View larger version (74K): [in this window] [in a new window]   Fig. 6.   Binding of SP-D to total lipids of M. pneumoniae membranes on 2D TLC plates. Lipids were extracted from M. pneumoniae membranes and separated by two-dimensional thin layer chromatography on 4 SIL G plates. The first dimension was developed in chloroform:methanol:NH4OH (65:35:8). The second dimension was developed in chloroform:methanol:acetic acid:water (50:25:8:2.5). The plate was air-dried overnight. In panel A total lipids were detected with 0.2% (w/v) ANSA. The L1, L3, and L6 components correspond to sphingomyelin, phosphatidylcholine, and phosphatidylglycerol, respectively. By other criteria L2 comigrates with complex glycosphingolipid and L4 comigrates with trihexosyldiacylglycerol. The identity of L5, L7, and L8 are not known. In panel B glycolipids were detected with orcinol. G5, G6, and G7 comigrate with phosphatidylglycerol, dihexosyl, and monohexosyldiacylglycerol, respectively. The G3 component migrates at the expected position for trihexosyldiacylglycerol. The G1 component migrates at the position of complex glycosphingolipids. The G2 and G4 components are unknown. In panel C, 1 µg/ml human SP-D was added to the plate in the presence of a blocking buffer and incubated for 2 h at room temperature. The bound human SP-D was detected by polyclonal antibody to human SP-D and HRP-labeled anti-rabbit IgG. The SP-D reactivity corresponds to an unknown lipid (B1), trihexosyldiacylglycerol (B2), dihexosyldiacylglycerol (B4), and a lipid that comigrates with phosphatidylglycerol and a hexose containing lipid (B3). In panel D the control plate was treated identically to the SP-D immunoblot plate except that SP-D was omitted.

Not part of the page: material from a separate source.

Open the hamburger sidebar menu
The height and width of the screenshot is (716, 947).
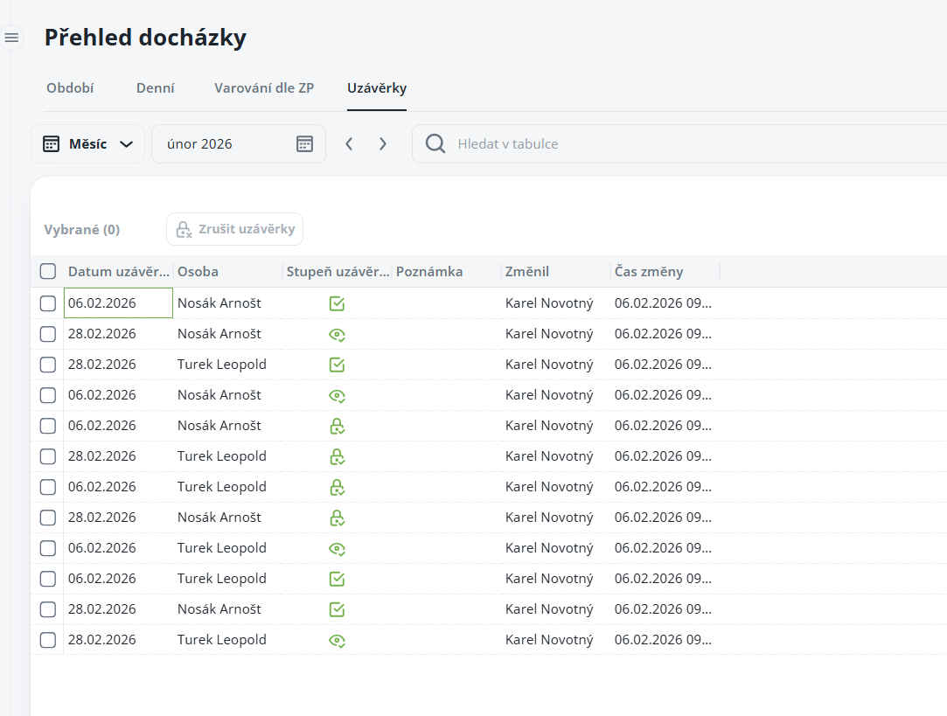point(11,38)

Definitive analysis of these data is complicated by a number of factors. The total complement of M. pneumoniae lipids is poorly defined in the literature (29-31). In addition, several polar lipids and glycolipids comigrate in these solvent systems. From the ANSA staining and analysis of polar lipid standards L1, L3, and L6 correspond to sphingomyelin, phosphatidylcholine, and phosphatidylglycerol. M. pneumoniae has been reported to contain all of the aforementioned polar lipids (30, 31). The remainder of the lipids do not correspond to other known phospholipids. From the orcinol staining, G6 and G7 correspond to dihexosyl and monohexosyl diacylglycerols, respectively, and the G3 spot has the expected migration of trihexosyldiacylglycerol. All three of these hexosyldiacylglycerols have also been described as M. pneumoniae lipids (29). The G5 spot comigrates with phosphatidylglycerol but by independent analyses we verified that phosphatidylglycerol does not produce a positive reaction with orcinol. Thus the L6/G5 region is likely to contain multiple components. The G1 spot has some of the migration and reactivity of complex glycosphingolipids that have been identified in M. pneumoniae (29). The G2 and G4 spots are unknown. The SP-D reactive lipids consist of an unknown component that fails to stain with either orcinol or ANSA (B1), dihexosyldiacylglycerol (B4), and presumed trihexosyldiacylglycerol (B2). The B3 component has migration properties of phosphatidylglycerol as well as the reactivity of a hexose containing lipid. In independent ligand blot studies we determined that SP-D does not recognize egg phosphatidylglycerol. We are currently working on the purification and chemical identification of each of these SP-D ligands.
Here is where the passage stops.